DATASET ENTRIES START

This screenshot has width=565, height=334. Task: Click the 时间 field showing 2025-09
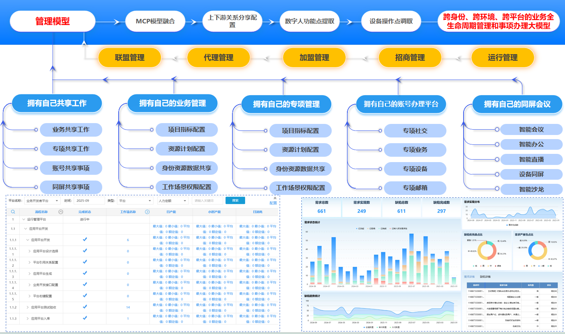pyautogui.click(x=89, y=201)
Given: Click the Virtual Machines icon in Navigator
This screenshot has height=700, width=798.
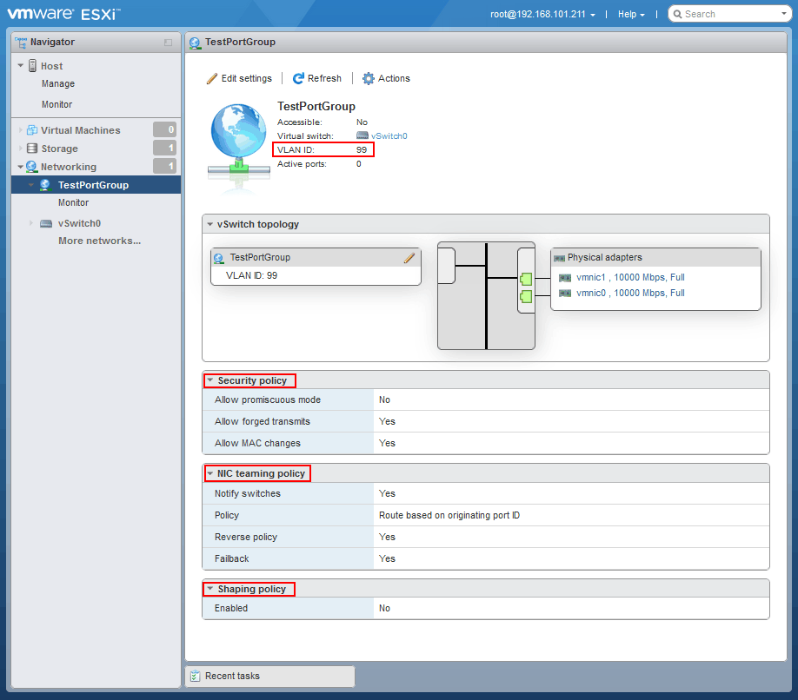Looking at the screenshot, I should pos(30,129).
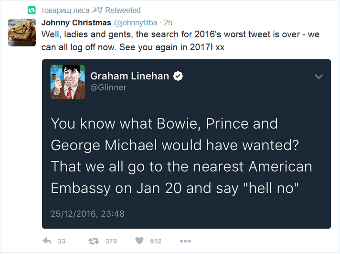The image size is (340, 254).
Task: Open the @johnnyfitba handle link
Action: click(x=135, y=22)
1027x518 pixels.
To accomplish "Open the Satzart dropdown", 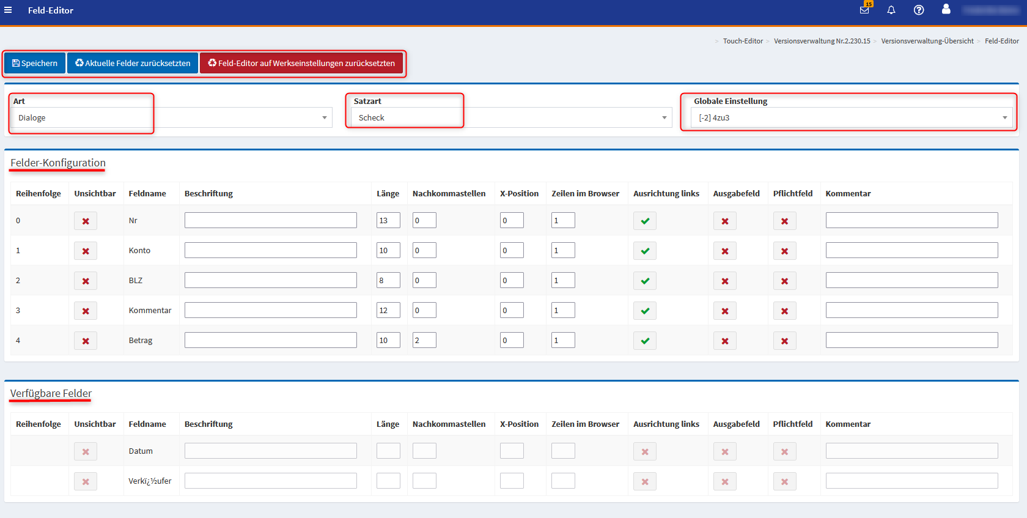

DATASET ENTRIES END

REQUIREMENT: An image-free, exact version of the listing above is required.

RESPONSE AREA:
This screenshot has width=565, height=334. Task: Click the 时间 field showing 2025-09
pyautogui.click(x=89, y=201)
Given: Click the Virtual Machines icon in Navigator
This screenshot has height=700, width=798.
Looking at the screenshot, I should pos(30,129).
The image size is (340, 254).
Task: Open the @johnnyfitba handle link
Action: click(x=135, y=22)
1027x518 pixels.
To accomplish "Open the Satzart dropdown", 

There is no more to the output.